WORK INSTRUCTIONS => Restate the full listing word for word and leave the pictures out.

RECORDS TO PROCESS =>
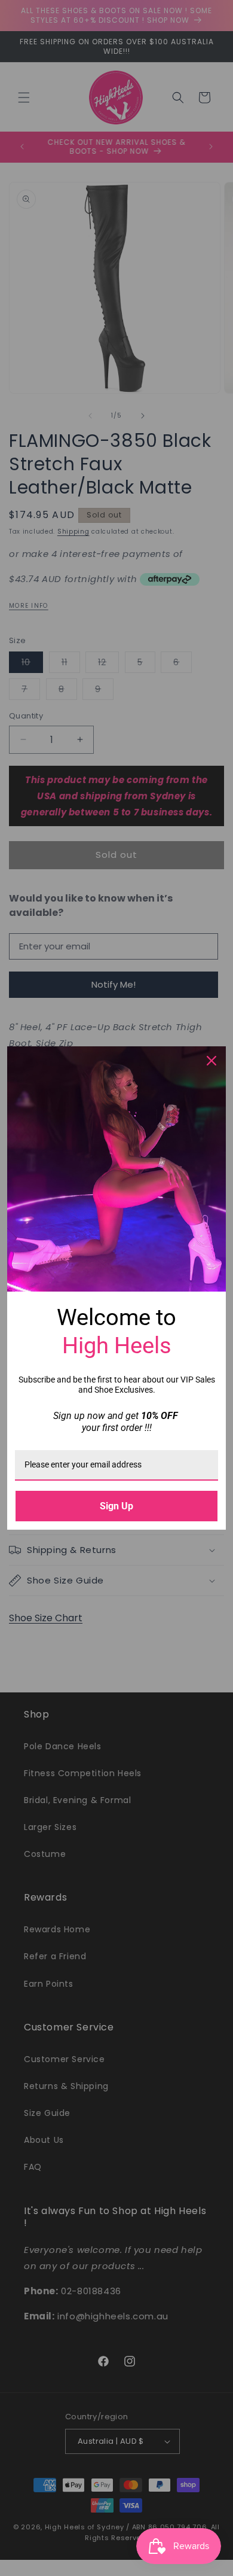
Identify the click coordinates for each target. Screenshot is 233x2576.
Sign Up (116, 1506)
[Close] (211, 1060)
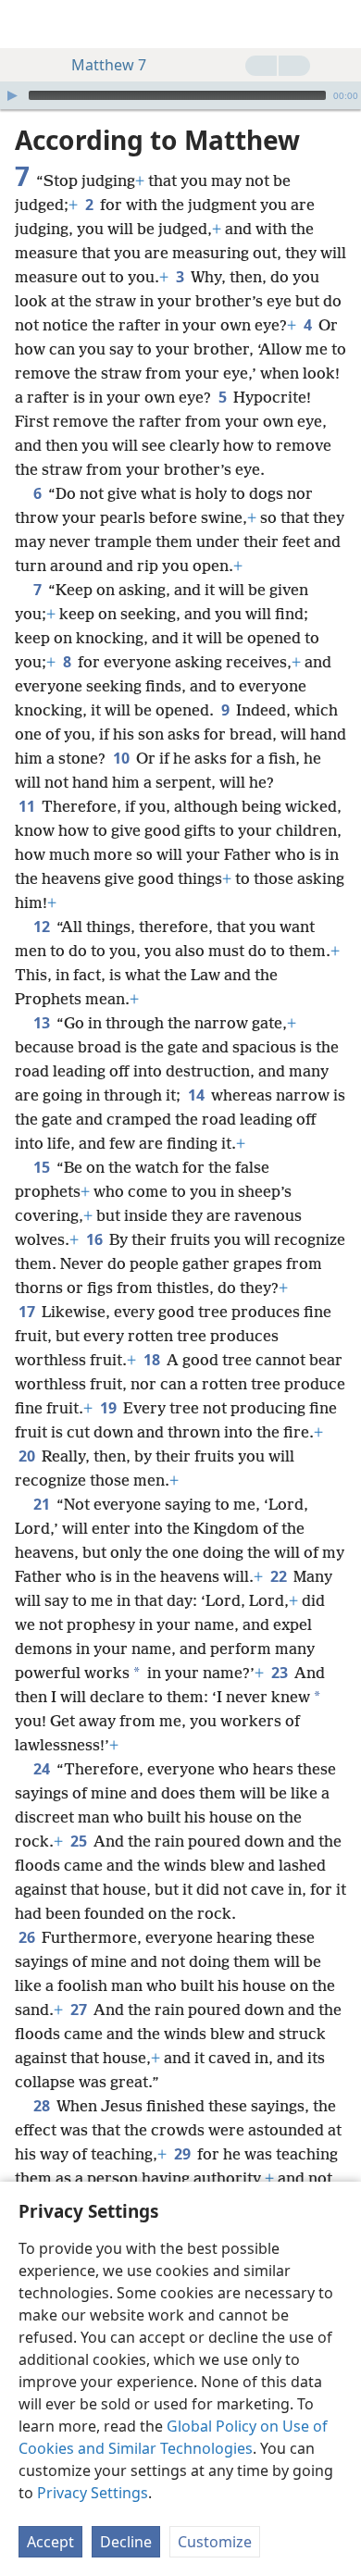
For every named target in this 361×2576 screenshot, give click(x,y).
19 (109, 1408)
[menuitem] (28, 24)
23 (281, 1672)
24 (43, 1769)
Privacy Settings (92, 2493)
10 (122, 758)
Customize (215, 2542)
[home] (28, 24)
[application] (180, 95)
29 (183, 2154)
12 (43, 926)
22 (280, 1576)
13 (43, 1023)
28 (43, 2106)
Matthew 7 (108, 65)
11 (28, 806)
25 (80, 1841)
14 (197, 1095)
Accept (50, 2542)
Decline (126, 2542)
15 (43, 1167)
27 (80, 2009)
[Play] (12, 95)
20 (28, 1456)
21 (43, 1504)
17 (28, 1311)
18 (153, 1360)
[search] (338, 24)
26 (28, 1937)
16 (96, 1239)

COMPLETED EXERCISE =>
Identify the click coordinates for each target. Screenshot is 233x2576.
Sign Up (116, 1506)
[Close] (211, 1060)
For every named target in this 361×2576 screenshot, give click(x,y).
19 (109, 1408)
[menuitem] (28, 24)
23 (281, 1672)
24 (43, 1769)
Privacy Settings (92, 2493)
10 (122, 758)
Customize (215, 2542)
[home] (28, 24)
[application] (180, 95)
29 (183, 2154)
12 (43, 926)
22 (280, 1576)
13 (43, 1023)
28 (43, 2106)
Matthew 7 (108, 65)
11 (28, 806)
25 (80, 1841)
14 (197, 1095)
Accept (50, 2542)
Decline (126, 2542)
15 (43, 1167)
27 (80, 2009)
[Play] (12, 95)
20 (28, 1456)
21 (43, 1504)
17 (28, 1311)
18 (153, 1360)
[search] (338, 24)
26 (28, 1937)
16 (96, 1239)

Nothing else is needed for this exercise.